While in use, triggering was tight for the vast majority of samples, but I did come across the odd note where the start seemed delayed, and upon further scrutiny, found this occurred very occasionally on samples with some form of consonant, at the front, such as on the La or So articulations. In use, this can be fixed with a little DAW-based note movement.
Away from this very minor gripe, stacking these vocal sounds is immensely satisfying and effective. It’s worth mentioning that, in keeping with the soul roots, there’s a lot of swooping at the front of each note, normally from a semitone or so below the triggered pitch. The swoops are not always present, being mainly attributed to the upper/louder layer of velocity triggering, as well as the upper-pitch register.
The entire range of available pitches covers D2 up to F4, giving just over two octaves of playable area. Where the swoops begin is also patch-dependent, with most appearing around the middle of the vocal register upward. By its very nature, this is part of the character of soul music. It might not be for all, but It does fit with the package’s calling card and stylistic persuasion.
Smoothing on up
Legato patching is available to Oh and Ah syllables, with three further options for the switching of syllable during playback, via use of the mod wheel. Loading the basic Ah patch, it becomes clear that this is a big ask technically, as it doesn’t feel entirely convincing. Triggering the first note in a phrase reproduces something similar, or even the same, as the sustained patches, and it is the further legato triggering of samples that is less effective.

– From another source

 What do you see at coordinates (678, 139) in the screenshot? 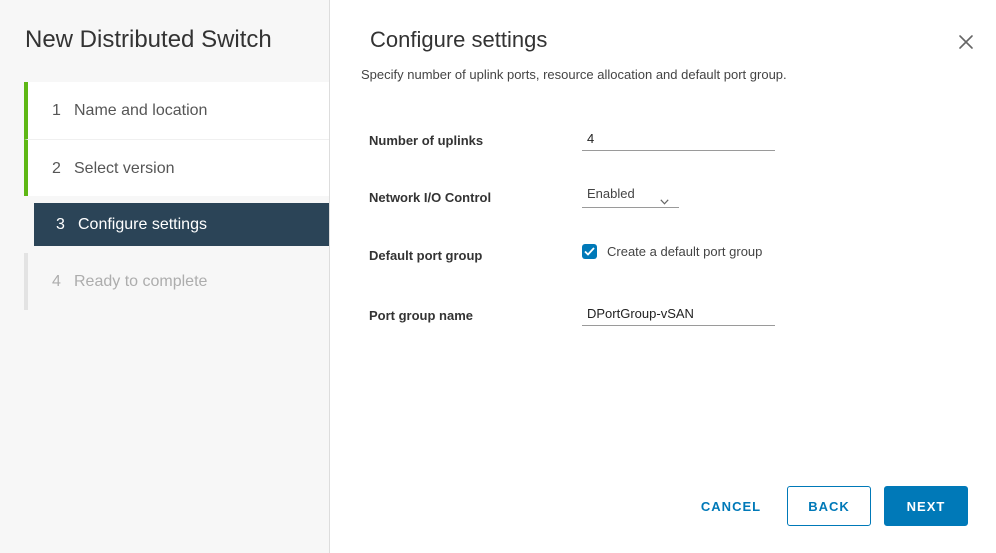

This is likely down to the nature of the performance; subsequent samples seem to trigger at a point where the vocal vibrato is already in play, and with this comes a slight switch in vibrato style as you move seamlessly from one note to the next. Vocal lines within this genre are organic, free and very stylised, and presenting this in a playable format is always going to be a challenge. My advice for usage would be more about trying to use notes in pairs, rather than entire legato phrases. With each clean non-legato retrigger, it sounds far more believable.
One area I did find entirely convincing was the Cross-fade Chords patching, where syllables can be opened up via the mod wheel. This sounds terrific in a chordal context, as suggested by the patch menu, and threw open that organic sense of a singer opening up, at full tilt.
The final chorus
Voices Of Soul is genre specific, as you’d expect, although many of its vocals could be used in other styles of music, too, as EastWest demos on its site. Of the sample types, the collection of phrases offers the most potential for natural-sounding vocals, and is good to go without the need to worry about abstract narrative phrases.
The sustained elements sound terrific when stacked, and highly convincing too, particularly in context. High praise has to go to EastWest for the production side of both the three mic levels and the Play-based reverb, which all sound excellent. I’m less sold on the legato patches, but with work, there’s no reason why these can’t sound pretty believable, and there are plenty of other elements here to tempt you in.
Do I really need this?
If you find yourself constantly reaching for vocal samples as phrases or for creating more convincing BV-based patches, this is a package that is definitely worth a look, particularly as it is highly convincing in all of these areas. As with just about all EastWest titles, it’s available as part of the ComposerCloud, meaning that it’s just a download away from being on your machine and in use.
Whether one might choose to purchase Voices Of Soul is obviously entirely based upon how often you need the soul-stylised vocals. There are, of course, crossovers from this genre to other areas of music, but it does convincingly tick the soul box, both in terms of phrase and vocal content, and in terms of its overall sonic colour. There is quite a drought for these sorts of libraries, though, so my feeling is that it will occupy this space pretty well.